ちなみに石田さんは、アニメーターになりたくてカナメプロ(『プラレス3四郎』や『幻夢戦記レダ』などを制作した会社)へ自分の描いた絵を持って行った際、「ちょっと実力不足だね」と言われてしまいました。
ところが、たまたまその時カナメプロを訪れていたアニメーターの金田伊功さんが石田さんの絵を見て「入れてあげたらいいんじゃない?」と言ったために社長も了承。こうして運よくカナメプロに入社できたそうです。
後に石田さんは「もし、あの時あの場に金田さんがいなかったら、私はアニメ業界に入っていなかった。金田さんは私の恩人です」とコメント。そのため『アニメがお仕事!』にも金田さんっぽい人が出て来たり、カナメプロで一緒に仕事をしていた”いのまたむつみさん”的なキャラが登場するのも注目ポイントでしょう。
●『西荻窪ランスルー』
あらすじ「大学に合格したにもかかわらず、自分の夢を追って西荻窪のアニメ制作会社に就職した18歳の江田島咲。初めて経験する社会人生活に戸惑いながらも、アニメーターとして少しずつ成長していく…」
本作は『アニメタ!』や『アニメがお仕事!』と同じくアニメーターの日常を描いた物語なんですけど、全体的に笑えるシーンが多いのが特徴です(イメージ的には『のだめカンタービレ』とか『働きマン』に近いかも?)。
しかも、主人公が面白いというより、主人公の周りのキャラクターが個性的で、それぞれのキャラ毎に面白エピソードを盛り込んでいる点が見どころと言えるでしょう。

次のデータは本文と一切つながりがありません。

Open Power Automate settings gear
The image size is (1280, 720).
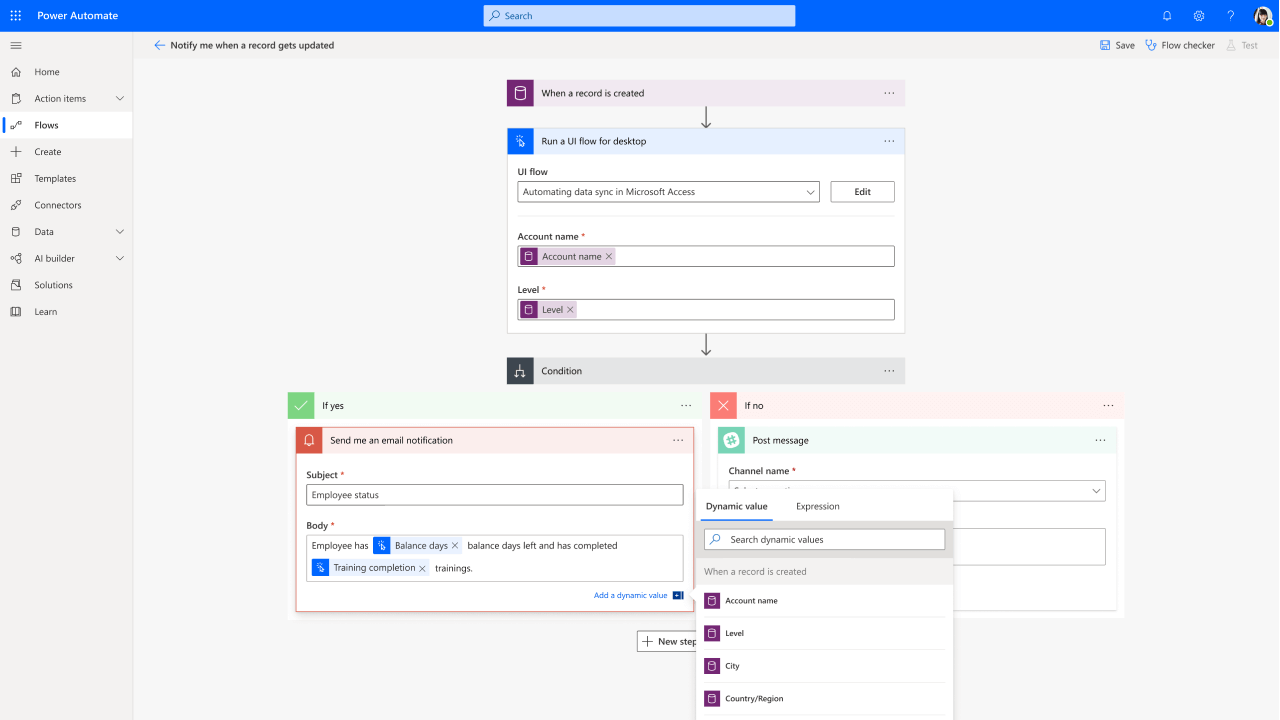(x=1198, y=15)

もちろん、アニメーターに付き物の「ギャラが安い」とか「仕事がきつい」等の悩みも描かれていますが、そういう話もシリアスになり過ぎず、ほど良いバランスで見せているので読みやすいと思います。
●『凸凹アニメーション』
あらすじ「ある日、新人アニメーター:沖口の前に現れた美人で巨乳の制作進行:篠塚さん。喜ぶ沖口だったが、篠塚さんと出会ったせいで、とんでもない修羅場へと巻き込まれていく…」
本作はなんと「週刊少年マガジン」に連載されていた”アニメ業界漫画”です。そのため、読者層に合わせて適度に「お色気シーン」や「ラブコメ要素」が盛り込まれている…にもかかわらず、内容は相当にマニアックで、「原画マン」「動画マン」「作監」「演出」「レイアウト」など専門用語がバンバン出て来るわ、アニメ制作の裏側をかなり詳しく描いているわで全く侮れません(笑)。
ただし、シナリオや絵コンテについて詳しく解説したり、原画やタイムシートの写真を撮って紙面に載せるなど、あまりにも本気で業界のことを描きすぎたせいか、ストーリーは全14話で完結。つまり「打ち切り」ってことですね…。

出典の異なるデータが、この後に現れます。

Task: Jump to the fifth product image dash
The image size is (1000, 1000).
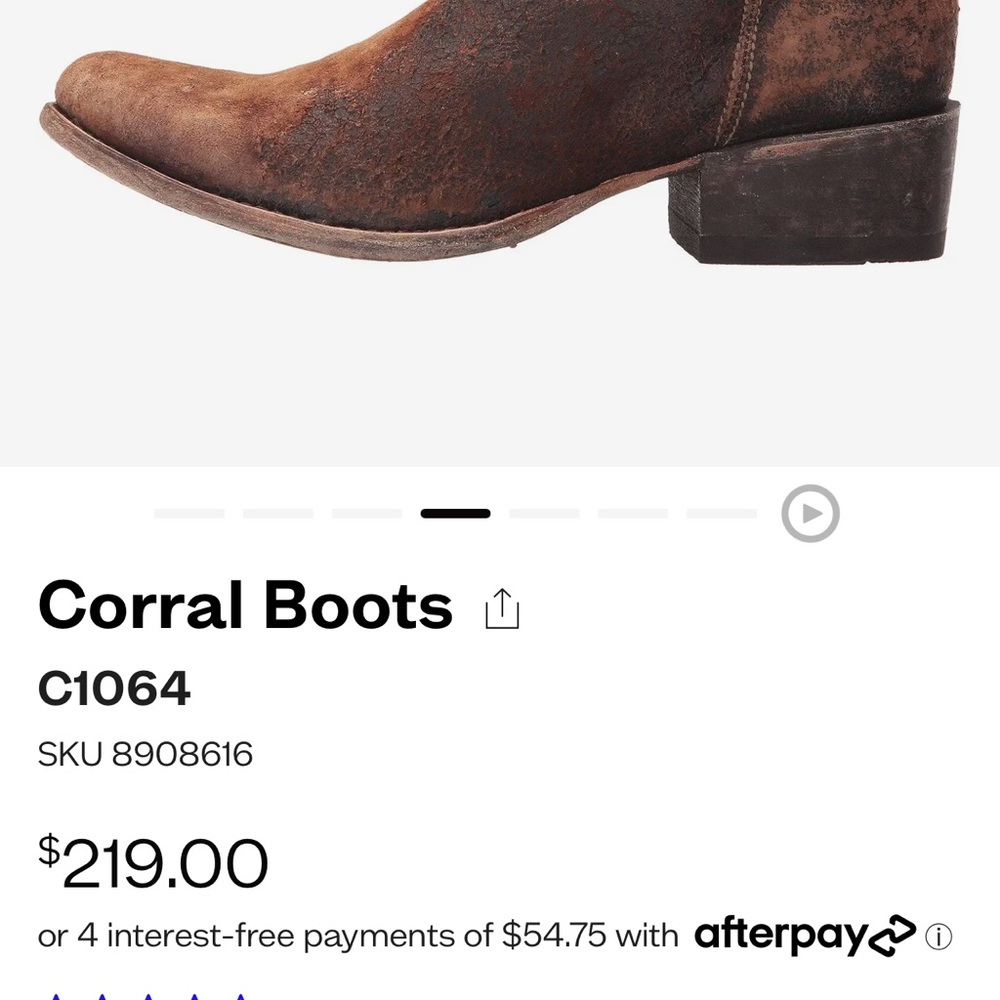Action: pos(545,513)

ラスト3話ぐらいは展開がかなりバタバタしていて、「強引にまとめようとした感」が出まくってるし、最終回は典型的な「俺たちの戦いはこれからだ!エンド」だし、正直あまり「オススメ」とは言い難いんですが、気軽に読める「アニメ業界ラブコメ」としてはそれなりに面白いかなと。
●『映像研には手を出すな!』
あらすじ「高校へ入学した浅草みどりは、アニメ作りを目論んで友人の金森さやかをアニメ研究部の見学に誘った。そこでアニメーター志望の水崎ツバメと出会い意気投合。3人で「最強の世界(映像)」を創るために動き出す!」
本作は、とある高校を舞台に3人の女子高生(浅草みどり・水崎ツバメ・金森さやか)がそれぞれの特技を生かして自主制作アニメを作る、という青春物語です。
しかし、水崎ツバメは親からアニ研に入ることを反対されているので、「なら自分たちで映像系の部を作ってしまえ!」となり、”映像研”を発足。学校から古い部室を借りて、いざアニメ作りスタート!
浅草みどりは「イメージボード」や「背景画」などの”設定”を考えることに情熱を燃やし、水崎ツバメはアニメーターを目指しているので「キャラ」や「動き」を描きたい。じゃあ、2人が組めばイケるんじゃね?みたいな感じで楽しい自主制作アニメ作りが始まるわけですよ。
ちなみに金森さやかは絵が描けないので、主に「お金」や「企画」の係になっています。まあ「プロデューサー」みたいなポジションでしょうか(でも、この3人の関係性がとても良い)。
そして本作最大の特徴は、いきなり浅草みどりの妄想が爆発して、設定として描いたプロペラや飛行機に乗って空を飛んだり、奇妙な世界を探索したり、そういう”イメージ”を見せてくれる点が非常に面白いんですよ。
ちょっと他の漫画にはあまり無いパターンで、「オリジナル性がある」というより「クセが強い」と言うべきかもしれませんが(笑)、個人的には大好きです。
●『ハックス!』
あらすじ「高校へ入学した阿佐美みよしは、新入生歓迎イベントで上映された1本の自主制作アニメに衝撃を受け、アニメーション研究部に入ることを決意。自ら作画を描き始めるが、アニメ作りはとても大変で…」
『映像研には手を出すな!』と同じく「女子高生が自主制作アニメを作る」という話なんですが、大きな特徴は「かなり詳しくアニメの作り方を描写している」という点でしょう。
3つ穴の動画用紙に絵を描くやり方や、描いた絵をどうやって撮影してアニメーションにするのか、さらに完成した動画をネットにアップする方法に至るまで、ものすごく具体的に解説してるんですよ(「素人がアニメを作るためのガイドブックじゃないの?」と思うぐらい)。
個人の”やる気”や”画力”などの条件次第ですが、「これを読めば自主制作アニメを作ることが出来る!」と言っても決して過言ではありません。アニメ作りに興味がある人はぜひどうぞ。